> _Available data_:
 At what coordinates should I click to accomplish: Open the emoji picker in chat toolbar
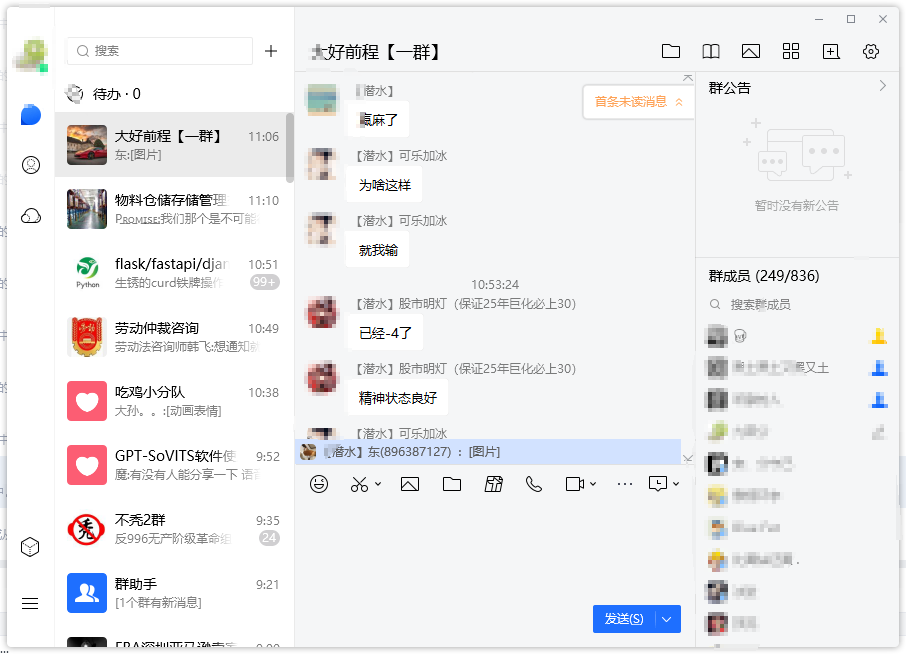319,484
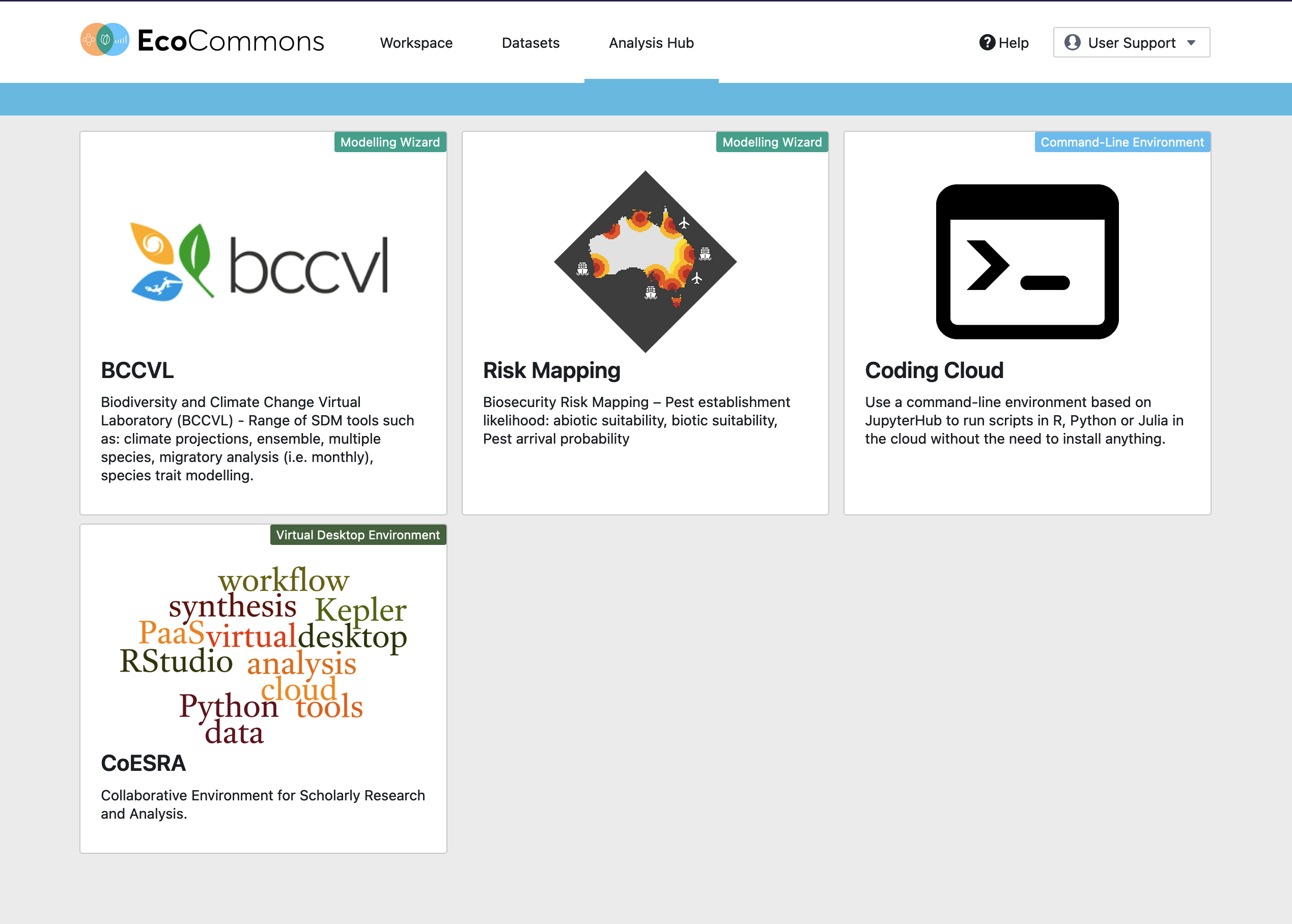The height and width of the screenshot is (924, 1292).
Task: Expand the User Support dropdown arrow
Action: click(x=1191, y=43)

--

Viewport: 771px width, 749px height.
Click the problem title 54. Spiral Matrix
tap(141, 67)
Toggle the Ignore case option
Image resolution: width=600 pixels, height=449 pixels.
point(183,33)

==

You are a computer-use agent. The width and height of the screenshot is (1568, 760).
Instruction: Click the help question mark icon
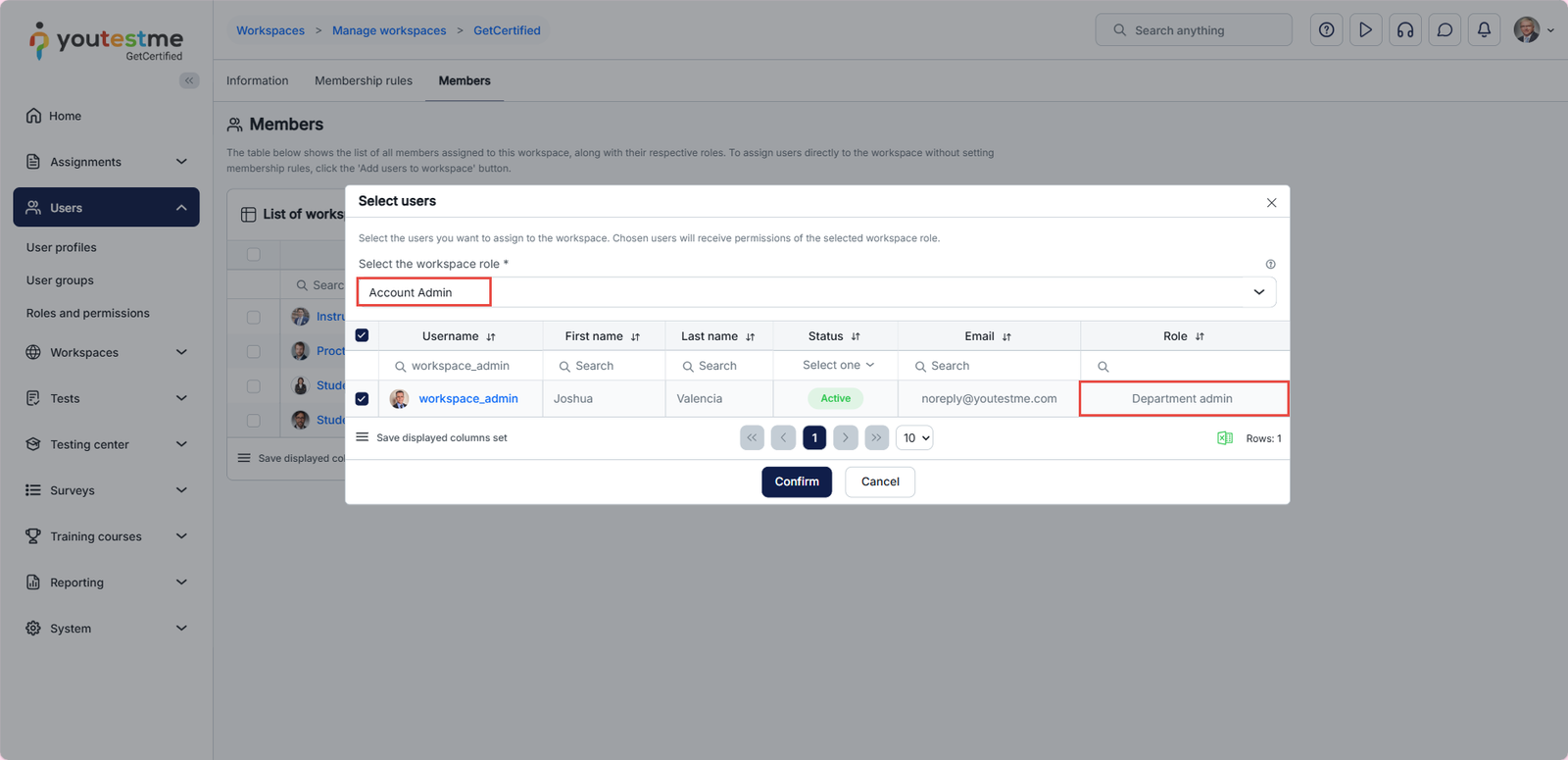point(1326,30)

> _Written instruction_: Give the entries again, starting with the line that contains "At what coordinates" and going on through the line that contains "Action: click(x=1191, y=43)". Swap "emoji picker" for "sticker panel", change nothing else, and leave out the pictures.

> _The completed task_:
 At what coordinates should I click to accomplish: Open the sticker panel in chat toolbar
319,484
The height and width of the screenshot is (924, 1292).
Task: Expand the User Support dropdown arrow
Action: click(x=1191, y=43)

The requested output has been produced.